**Work instruction:** Each record below should be set down exactly.

Recorded data
**********

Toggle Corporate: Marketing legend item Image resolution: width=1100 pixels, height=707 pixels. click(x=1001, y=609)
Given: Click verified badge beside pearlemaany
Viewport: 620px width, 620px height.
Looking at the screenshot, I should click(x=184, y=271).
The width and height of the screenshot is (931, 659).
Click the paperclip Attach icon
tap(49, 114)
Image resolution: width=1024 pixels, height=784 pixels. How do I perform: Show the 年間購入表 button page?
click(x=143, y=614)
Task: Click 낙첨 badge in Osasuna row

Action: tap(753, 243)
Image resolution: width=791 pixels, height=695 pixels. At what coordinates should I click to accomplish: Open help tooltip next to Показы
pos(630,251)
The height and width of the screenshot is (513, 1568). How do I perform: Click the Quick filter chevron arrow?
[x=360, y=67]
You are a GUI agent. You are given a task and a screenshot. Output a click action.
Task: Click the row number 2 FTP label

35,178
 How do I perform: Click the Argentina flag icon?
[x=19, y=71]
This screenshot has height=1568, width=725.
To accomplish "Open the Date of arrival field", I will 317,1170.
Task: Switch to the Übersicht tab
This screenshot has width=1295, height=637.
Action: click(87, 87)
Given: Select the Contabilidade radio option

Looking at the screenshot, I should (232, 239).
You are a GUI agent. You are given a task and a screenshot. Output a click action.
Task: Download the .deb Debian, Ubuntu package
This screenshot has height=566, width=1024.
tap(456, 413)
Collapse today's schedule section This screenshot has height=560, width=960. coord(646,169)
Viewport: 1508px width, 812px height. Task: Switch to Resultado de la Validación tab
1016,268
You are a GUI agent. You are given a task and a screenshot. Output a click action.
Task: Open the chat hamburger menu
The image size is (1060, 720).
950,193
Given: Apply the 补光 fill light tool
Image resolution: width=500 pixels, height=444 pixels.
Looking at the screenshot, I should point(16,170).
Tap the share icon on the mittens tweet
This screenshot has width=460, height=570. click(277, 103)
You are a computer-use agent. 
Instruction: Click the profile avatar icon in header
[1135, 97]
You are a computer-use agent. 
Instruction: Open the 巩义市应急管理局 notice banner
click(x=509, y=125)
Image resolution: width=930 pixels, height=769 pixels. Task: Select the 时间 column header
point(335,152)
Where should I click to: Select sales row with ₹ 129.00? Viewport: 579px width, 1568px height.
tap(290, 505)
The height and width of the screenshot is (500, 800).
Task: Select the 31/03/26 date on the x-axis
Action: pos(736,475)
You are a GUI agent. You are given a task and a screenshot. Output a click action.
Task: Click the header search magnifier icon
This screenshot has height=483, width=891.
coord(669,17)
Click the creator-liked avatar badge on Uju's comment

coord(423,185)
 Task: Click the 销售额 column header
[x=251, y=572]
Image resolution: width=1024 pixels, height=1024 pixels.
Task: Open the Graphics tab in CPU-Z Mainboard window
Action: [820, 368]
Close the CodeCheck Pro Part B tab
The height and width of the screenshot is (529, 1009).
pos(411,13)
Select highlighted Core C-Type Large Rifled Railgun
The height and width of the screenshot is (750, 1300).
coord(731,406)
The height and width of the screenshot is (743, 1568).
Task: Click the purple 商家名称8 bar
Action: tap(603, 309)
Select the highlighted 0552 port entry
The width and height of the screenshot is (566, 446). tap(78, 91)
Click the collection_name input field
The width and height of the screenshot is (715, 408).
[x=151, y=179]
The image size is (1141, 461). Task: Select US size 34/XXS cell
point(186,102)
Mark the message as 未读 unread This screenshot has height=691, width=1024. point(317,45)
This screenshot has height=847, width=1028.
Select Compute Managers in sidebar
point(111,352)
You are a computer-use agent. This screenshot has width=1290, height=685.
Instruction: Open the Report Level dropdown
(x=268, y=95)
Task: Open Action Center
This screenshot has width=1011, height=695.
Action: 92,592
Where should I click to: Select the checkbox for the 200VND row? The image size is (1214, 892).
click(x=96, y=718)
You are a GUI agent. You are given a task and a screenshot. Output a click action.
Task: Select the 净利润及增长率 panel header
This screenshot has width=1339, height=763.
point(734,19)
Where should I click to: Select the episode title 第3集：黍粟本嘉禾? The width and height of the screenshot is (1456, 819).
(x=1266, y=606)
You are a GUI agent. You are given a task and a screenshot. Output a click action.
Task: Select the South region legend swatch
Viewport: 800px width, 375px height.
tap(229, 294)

**********

**Task output:**
Toggle Corporate: Marketing legend item Image resolution: width=1100 pixels, height=707 pixels. click(x=1001, y=609)
Given: Click verified badge beside pearlemaany
Viewport: 620px width, 620px height.
Looking at the screenshot, I should click(x=184, y=271).
The width and height of the screenshot is (931, 659).
Click the paperclip Attach icon
tap(49, 114)
Image resolution: width=1024 pixels, height=784 pixels. How do I perform: Show the 年間購入表 button page?
click(x=143, y=614)
Task: Click 낙첨 badge in Osasuna row

Action: tap(753, 243)
Image resolution: width=791 pixels, height=695 pixels. At what coordinates should I click to accomplish: Open help tooltip next to Показы
pos(630,251)
The height and width of the screenshot is (513, 1568). How do I perform: Click the Quick filter chevron arrow?
[x=360, y=67]
You are a GUI agent. You are given a task and a screenshot. Output a click action.
Task: Click the row number 2 FTP label

35,178
 How do I perform: Click the Argentina flag icon?
[x=19, y=71]
This screenshot has height=1568, width=725.
To accomplish "Open the Date of arrival field", I will 317,1170.
Task: Switch to the Übersicht tab
This screenshot has width=1295, height=637.
Action: click(87, 87)
Given: Select the Contabilidade radio option

Looking at the screenshot, I should (232, 239).
You are a GUI agent. You are given a task and a screenshot. Output a click action.
Task: Download the .deb Debian, Ubuntu package
This screenshot has height=566, width=1024.
tap(456, 413)
Collapse today's schedule section This screenshot has height=560, width=960. coord(646,169)
Viewport: 1508px width, 812px height. Task: Switch to Resultado de la Validación tab
1016,268
You are a GUI agent. You are given a task and a screenshot. Output a click action.
Task: Open the chat hamburger menu
The image size is (1060, 720).
950,193
Given: Apply the 补光 fill light tool
Image resolution: width=500 pixels, height=444 pixels.
Looking at the screenshot, I should point(16,170).
Tap the share icon on the mittens tweet
This screenshot has width=460, height=570. click(277, 103)
You are a computer-use agent. 
Instruction: Click the profile avatar icon in header
[1135, 97]
You are a computer-use agent. 
Instruction: Open the 巩义市应急管理局 notice banner
click(x=509, y=125)
Image resolution: width=930 pixels, height=769 pixels. Task: Select the 时间 column header
point(335,152)
Where should I click to: Select sales row with ₹ 129.00? Viewport: 579px width, 1568px height.
tap(290, 505)
The height and width of the screenshot is (500, 800).
Task: Select the 31/03/26 date on the x-axis
Action: pos(736,475)
You are a GUI agent. You are given a task and a screenshot. Output a click action.
Task: Click the header search magnifier icon
This screenshot has height=483, width=891.
coord(669,17)
Click the creator-liked avatar badge on Uju's comment

coord(423,185)
 Task: Click the 销售额 column header
[x=251, y=572]
Image resolution: width=1024 pixels, height=1024 pixels.
Task: Open the Graphics tab in CPU-Z Mainboard window
Action: [820, 368]
Close the CodeCheck Pro Part B tab
The height and width of the screenshot is (529, 1009).
pos(411,13)
Select highlighted Core C-Type Large Rifled Railgun
The height and width of the screenshot is (750, 1300).
coord(731,406)
The height and width of the screenshot is (743, 1568).
Task: Click the purple 商家名称8 bar
Action: tap(603, 309)
Select the highlighted 0552 port entry
The width and height of the screenshot is (566, 446). tap(78, 91)
Click the collection_name input field
The width and height of the screenshot is (715, 408).
[x=151, y=179]
The image size is (1141, 461). Task: Select US size 34/XXS cell
point(186,102)
Mark the message as 未读 unread This screenshot has height=691, width=1024. point(317,45)
This screenshot has height=847, width=1028.
Select Compute Managers in sidebar
point(111,352)
You are a computer-use agent. This screenshot has width=1290, height=685.
Instruction: Open the Report Level dropdown
(x=268, y=95)
Task: Open Action Center
This screenshot has width=1011, height=695.
Action: 92,592
Where should I click to: Select the checkbox for the 200VND row? The image size is (1214, 892).
click(x=96, y=718)
You are a GUI agent. You are given a task and a screenshot. Output a click action.
Task: Select the 净利润及增长率 panel header
This screenshot has width=1339, height=763.
point(734,19)
Where should I click to: Select the episode title 第3集：黍粟本嘉禾? The width and height of the screenshot is (1456, 819).
(x=1266, y=606)
You are a GUI agent. You are given a task and a screenshot. Output a click action.
Task: Select the South region legend swatch
Viewport: 800px width, 375px height.
tap(229, 294)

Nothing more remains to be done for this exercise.